First: Rule Out Other Conditions

Medical conditions similar to IBS.
Graphic FODMAP Everyday.

Before diagnosing IBS, doctors must rule out several conditions that mimic its symptoms but require very different treatments. This process typically includes:

  • Complete Blood Count (CBC): Checks for anemia or infection
  • C-reactive Protein (CRP) or Fecal Calprotectin: To assess inflammation, especially to screen for Inflammatory Bowel Disease (IBD) like Crohn’s disease or ulcerative colitis
  • Celiac Disease Blood Panel: Screens for autoimmune reaction to gluten
  • Stool Studies: To rule out parasites, infections, or malabsorption
  • Colonoscopy or Sigmoidoscopy: Especially for adults over 45 or those with red flag symptoms

Conditions like diverticulitis, which causes localized pain and fever, and endometriosis, which may cause GI symptoms tied to menstrual cycles, should also be considered.

Only after these are excluded does IBS begin to come into focus. But you aren’t done yet.

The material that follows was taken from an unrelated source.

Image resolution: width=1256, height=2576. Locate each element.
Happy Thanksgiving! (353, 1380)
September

How is IBS Diagnosed? It starts with several tests, then the Rome IV criteria is considered, and the low FODMAP diet conducted with a Monash trained Registered Dietitian—all of these used together—lead to an accurate diagnosis.

What Is a DGBI?

DGBI.
Graphic FODMAP Everyday.

IBS is categorized as a Disorder of Gut-Brain Interaction, or DGBI—a term introduced by the Rome Foundation to reflect dysfunction in the way the gut and brain communicate. These are not psychological conditions, but they are influenced by how the brain processes pain, stress, and motility signals from the gastrointestinal tract.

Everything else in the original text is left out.